Many like to pretend that abortion is a matter of no grave consequence to a woman. Abortion simply removes an obstacle to the real purpose of a woman’s life, whatever she takes that purpose to be. Yet as my friend’s experience suggests, women rarely take the experience of having an abortion lightly. For most, the reality of abortion exposes the bankruptcy of the claim that it is only a matter of convenience and expediency. The choice of abortion exposes a woman to a slew of physical risks, including permanent damage to her ability to bear children. (The feminists who like to remind of us of the dangers of “back alley” abortions in the days before Roe v. Wade never mention that women still die from abortions and those most at risk are poor.) In addition, abortion exposes a woman to a variety of psychological risks, notably guilt and depression. Beyond the physical and psychological risks, abortion confronts a woman with the great existential questions of being and purpose: Who am I? What am I intended for?

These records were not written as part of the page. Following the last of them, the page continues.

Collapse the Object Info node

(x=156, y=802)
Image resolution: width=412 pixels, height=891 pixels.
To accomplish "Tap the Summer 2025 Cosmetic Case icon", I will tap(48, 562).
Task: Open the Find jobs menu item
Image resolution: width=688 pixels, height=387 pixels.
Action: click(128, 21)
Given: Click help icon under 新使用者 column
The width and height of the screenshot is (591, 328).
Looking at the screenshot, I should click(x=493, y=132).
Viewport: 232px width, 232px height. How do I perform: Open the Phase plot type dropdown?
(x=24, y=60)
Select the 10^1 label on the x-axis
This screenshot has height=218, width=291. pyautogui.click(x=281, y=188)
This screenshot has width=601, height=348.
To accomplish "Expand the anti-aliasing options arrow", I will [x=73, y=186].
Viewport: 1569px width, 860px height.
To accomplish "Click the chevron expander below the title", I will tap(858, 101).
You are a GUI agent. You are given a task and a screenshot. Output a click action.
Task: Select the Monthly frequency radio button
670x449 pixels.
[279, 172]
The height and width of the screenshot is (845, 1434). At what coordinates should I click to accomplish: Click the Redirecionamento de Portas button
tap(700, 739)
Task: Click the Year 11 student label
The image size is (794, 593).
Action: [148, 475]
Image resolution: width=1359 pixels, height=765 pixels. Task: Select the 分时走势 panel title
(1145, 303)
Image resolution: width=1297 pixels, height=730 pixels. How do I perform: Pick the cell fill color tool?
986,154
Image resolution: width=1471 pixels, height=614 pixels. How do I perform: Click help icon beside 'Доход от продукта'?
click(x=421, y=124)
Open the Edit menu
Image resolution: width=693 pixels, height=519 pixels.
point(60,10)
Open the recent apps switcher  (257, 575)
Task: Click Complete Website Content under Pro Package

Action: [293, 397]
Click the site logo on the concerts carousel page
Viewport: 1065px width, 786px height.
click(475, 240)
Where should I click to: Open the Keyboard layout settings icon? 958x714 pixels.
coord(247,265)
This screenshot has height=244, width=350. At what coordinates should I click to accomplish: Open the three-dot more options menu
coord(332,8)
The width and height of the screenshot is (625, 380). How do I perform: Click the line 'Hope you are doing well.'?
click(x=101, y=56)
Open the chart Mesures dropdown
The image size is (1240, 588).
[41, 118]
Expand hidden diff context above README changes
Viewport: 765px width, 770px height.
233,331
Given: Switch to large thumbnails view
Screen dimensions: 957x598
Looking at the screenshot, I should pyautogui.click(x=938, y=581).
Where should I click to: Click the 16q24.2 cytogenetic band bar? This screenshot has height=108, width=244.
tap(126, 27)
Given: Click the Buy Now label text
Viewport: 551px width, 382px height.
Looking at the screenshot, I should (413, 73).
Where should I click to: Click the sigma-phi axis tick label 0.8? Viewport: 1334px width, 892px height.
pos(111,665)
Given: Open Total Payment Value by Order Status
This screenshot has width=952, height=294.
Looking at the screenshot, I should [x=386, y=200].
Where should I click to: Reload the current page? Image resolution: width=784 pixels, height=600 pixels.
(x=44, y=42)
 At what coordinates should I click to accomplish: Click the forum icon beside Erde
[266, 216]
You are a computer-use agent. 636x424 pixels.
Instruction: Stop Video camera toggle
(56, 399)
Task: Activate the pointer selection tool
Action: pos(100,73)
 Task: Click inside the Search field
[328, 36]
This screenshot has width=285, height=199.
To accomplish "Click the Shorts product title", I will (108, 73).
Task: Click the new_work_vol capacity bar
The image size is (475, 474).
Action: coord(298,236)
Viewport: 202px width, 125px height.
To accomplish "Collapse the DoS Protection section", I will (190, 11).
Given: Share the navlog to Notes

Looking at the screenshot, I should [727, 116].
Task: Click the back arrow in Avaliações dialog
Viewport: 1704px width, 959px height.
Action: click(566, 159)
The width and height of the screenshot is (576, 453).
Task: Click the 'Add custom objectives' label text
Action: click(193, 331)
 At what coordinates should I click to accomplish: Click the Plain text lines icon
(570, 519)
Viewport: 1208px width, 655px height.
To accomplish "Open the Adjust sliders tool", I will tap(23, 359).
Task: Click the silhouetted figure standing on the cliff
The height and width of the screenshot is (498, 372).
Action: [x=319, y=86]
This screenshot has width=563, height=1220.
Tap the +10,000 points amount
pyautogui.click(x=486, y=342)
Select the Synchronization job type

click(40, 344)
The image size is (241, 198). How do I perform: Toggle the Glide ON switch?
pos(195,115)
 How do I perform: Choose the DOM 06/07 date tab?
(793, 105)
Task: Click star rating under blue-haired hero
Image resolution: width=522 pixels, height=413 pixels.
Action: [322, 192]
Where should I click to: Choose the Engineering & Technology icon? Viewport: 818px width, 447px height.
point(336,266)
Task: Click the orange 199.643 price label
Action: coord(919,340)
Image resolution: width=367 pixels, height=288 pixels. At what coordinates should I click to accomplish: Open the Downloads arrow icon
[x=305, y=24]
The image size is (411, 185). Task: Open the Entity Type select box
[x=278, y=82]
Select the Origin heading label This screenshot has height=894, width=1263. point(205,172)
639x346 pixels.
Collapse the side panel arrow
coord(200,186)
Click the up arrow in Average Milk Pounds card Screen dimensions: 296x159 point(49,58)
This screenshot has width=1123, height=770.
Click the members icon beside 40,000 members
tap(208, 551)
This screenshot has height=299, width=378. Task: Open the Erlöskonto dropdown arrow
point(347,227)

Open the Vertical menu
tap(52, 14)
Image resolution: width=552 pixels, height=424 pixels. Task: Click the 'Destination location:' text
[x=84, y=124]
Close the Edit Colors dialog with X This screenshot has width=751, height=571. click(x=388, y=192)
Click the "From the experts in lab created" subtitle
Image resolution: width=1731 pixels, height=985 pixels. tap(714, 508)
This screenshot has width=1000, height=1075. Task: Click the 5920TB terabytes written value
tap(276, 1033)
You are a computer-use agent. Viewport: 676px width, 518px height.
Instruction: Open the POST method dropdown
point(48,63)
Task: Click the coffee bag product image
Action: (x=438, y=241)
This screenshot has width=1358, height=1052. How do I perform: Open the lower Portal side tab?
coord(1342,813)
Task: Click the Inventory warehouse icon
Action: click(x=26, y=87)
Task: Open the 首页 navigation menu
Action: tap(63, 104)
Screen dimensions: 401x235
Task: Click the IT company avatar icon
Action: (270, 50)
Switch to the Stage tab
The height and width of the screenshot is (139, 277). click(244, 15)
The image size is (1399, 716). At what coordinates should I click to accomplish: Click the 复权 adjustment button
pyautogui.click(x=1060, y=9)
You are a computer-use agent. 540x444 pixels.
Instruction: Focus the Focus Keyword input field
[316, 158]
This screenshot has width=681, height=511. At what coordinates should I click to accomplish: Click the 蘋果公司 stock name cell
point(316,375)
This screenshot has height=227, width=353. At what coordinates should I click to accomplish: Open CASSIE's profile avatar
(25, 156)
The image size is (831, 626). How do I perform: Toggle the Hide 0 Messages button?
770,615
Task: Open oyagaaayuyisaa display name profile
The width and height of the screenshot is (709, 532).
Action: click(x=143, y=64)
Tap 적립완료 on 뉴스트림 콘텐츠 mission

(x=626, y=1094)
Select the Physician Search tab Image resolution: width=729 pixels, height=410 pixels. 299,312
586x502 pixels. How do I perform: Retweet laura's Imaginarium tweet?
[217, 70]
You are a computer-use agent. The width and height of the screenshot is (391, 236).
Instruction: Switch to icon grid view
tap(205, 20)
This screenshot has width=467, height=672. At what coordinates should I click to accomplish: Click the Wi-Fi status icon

Like the stone crosses that once stood at crossroads, abortion marks the convergence of the most portentous social, political, and moral questions of our time. Those questions challenge us to define our attitudes toward the purpose of our own lives and of the society to which we belong—toward life, death, and our responsibilities to others. Just as the questions converge in abortion, the answers to them diverge, leading respectively, in the words of the Holy Father, to the culture of life or the culture of death.

The Supreme Court’s decision in Roe v. Wade effectively consecrated the triumph of the sexual revolution and drew a line between its opponents and its celebrants. Depending on whom you listen to, Roe v. Wade inaugurated the true beginning of women’s freedom, a major gain in their struggle to achieve equality with men, or it inaugurated an unprecedented increase in out-of-wedlock births, single-parent families, teen violence and suicide, and infanticide. The point of convergence between the two sides lies in their common understanding that abortion has proven a powerful force in the sexual and social liberation of women. The point of divergence lies in whether one believes that liberation has benefited women and society and even whether it can sustain a just and decent society at all.

The Feminist Ideal

The women’s movement defends abortion-on-demand as the cornerstone of women’s freedom and equality and rejects any limitation of it as an abridgment of women’s rights. Many activists like to insist on the diversity of feminism to show that they are open-minded and attentive to the beliefs of women with different backgrounds and convictions. Recent history confirms that in practice there are narrow limits to their tolerance, but in the case of abortion, they do not even pretend. Abortion ranks as the movement’s one nonnegotiable demand. Because feminists have cloaked that demand in the rhetoric of choice, it is easy to mistake their intransigence, and many have. Choice, after all, returns the decision to the woman, who alone can judge her situation. According to this view, the defense of abortion is nothing more than a defense of privacy and individual conscience.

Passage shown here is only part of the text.